True Genius: The Life and Science of John Bardeen

John Bardeen was among the earliest group of American physicists in the early to mid-1930s to receive their introduction to the new quantum mechanics and their Ph.D. training in America. This is in contradistinction to the 1920s, when Robert Oppenheimer, John Slater and Isidor Rabi, for example, went to Europe for their training in the new quantum mechanics.

Bardeen's research during the 1930s (Princeton for a Ph.D. and Harvard for post-graduate work) was critical for his two Nobel Prizes in Physics; he is the only person to achieve such a distinction in the same field. The first Nobel was in 1956 for the invention of the transistor (with Walter Brattain and William Shockley). The second was in 1972 (with Leon Cooper and J. Robert Schrieffer) for his description of the 50-year riddle of superconductivity (i.e. the persistence of an electric current in the absence of an electric field). The authors share a number of golden nuggets regarding Bardeen. The bibliography is especially rich and useful while the notes and references to the interviews are exemplary, as expected from the senior author's previous legendary historical studies.^1-2

The authors interestingly note that students of current or future Nobel Prize winners often tend to achieve Nobel Prizes themselves, emulating a style, tactics and methodology to enhance success. Indeed, both John Van Vleck (Bardeen's undergraduate teacher in quantum mechanics) and Eugene Wigner (Bardeen's Ph.D. advisor at Princeton) received a Nobel Prize in Physics. In Wigner's case, the emphasis was to reduce the problem to "the simplest possible case so you can understand that before you go on to something more complicated."

While other pre-eminent scientists had a similar approach, Bardeen was regarded as especially tenacious in pursuing this mantra and, as noted by his Nobel colleague Philip Anderson, exploring complementary approaches if the first approach proved unfruitful. Van Vleck, who had transferred from the University of Minnesota to Harvard, was instrumental in facilitating Bardeen's acceptance as a junior fellow — even before he had received his Ph.D. — reflecting both Bardeen's credentials and Van Vleck’s influence.
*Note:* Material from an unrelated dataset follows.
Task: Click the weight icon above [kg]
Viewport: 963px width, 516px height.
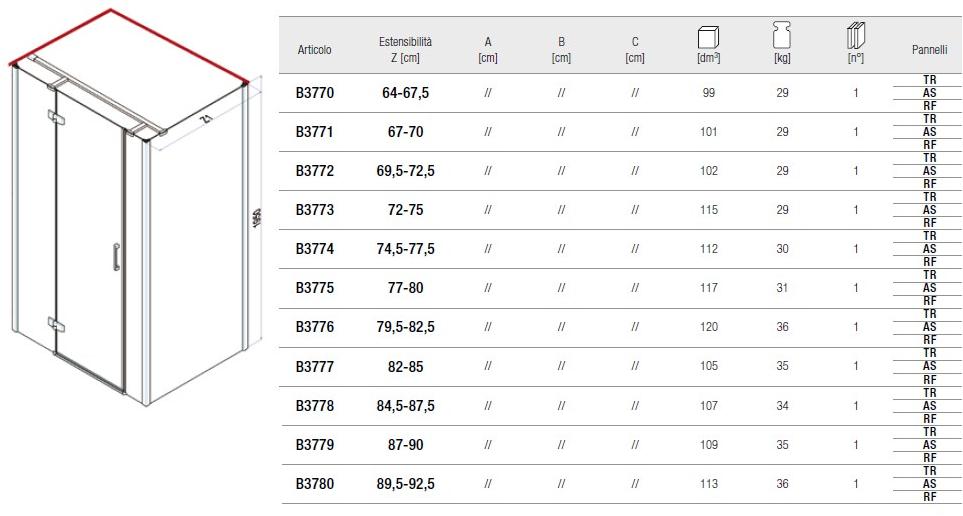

Additional Nobel Prize teachers from whom Bardeen "learned a great deal from important leaders of modern physics" included Paul Dirac, Percy Bridgeman and Peter Debye.

Bardeen's Ph.D. research at Princeton considered the energy required to remove an electron from the surface of a metal into a vacuum, of immense importance at the time for the field of vacuum tubes. Bardeen examined the influence of the exchange and correlation potential in reducing the free-electron spillover into the vacuum at the surface (leaving an equal, spatially fixed positive charge due to the positively charged ionic cores in the metal) and the resultant decrease in the surface dipole moment, a formidable problem that included elements of what later became known as many-body phenomena. Conyers Herring, an emeritus professor of physics at Stanford who was a colleague of Bardeen first at Princeton and then at Bell Telephone Laboratories (BTL), has noted Bardeen's theory as valid to this day.³ This was the beginning of the burgeoning of the utilization of quantum mechanics to real problems in solid-state physics (referred to today as condensed matter physics),¹ although elements had already begun in Germany in the late 1920s.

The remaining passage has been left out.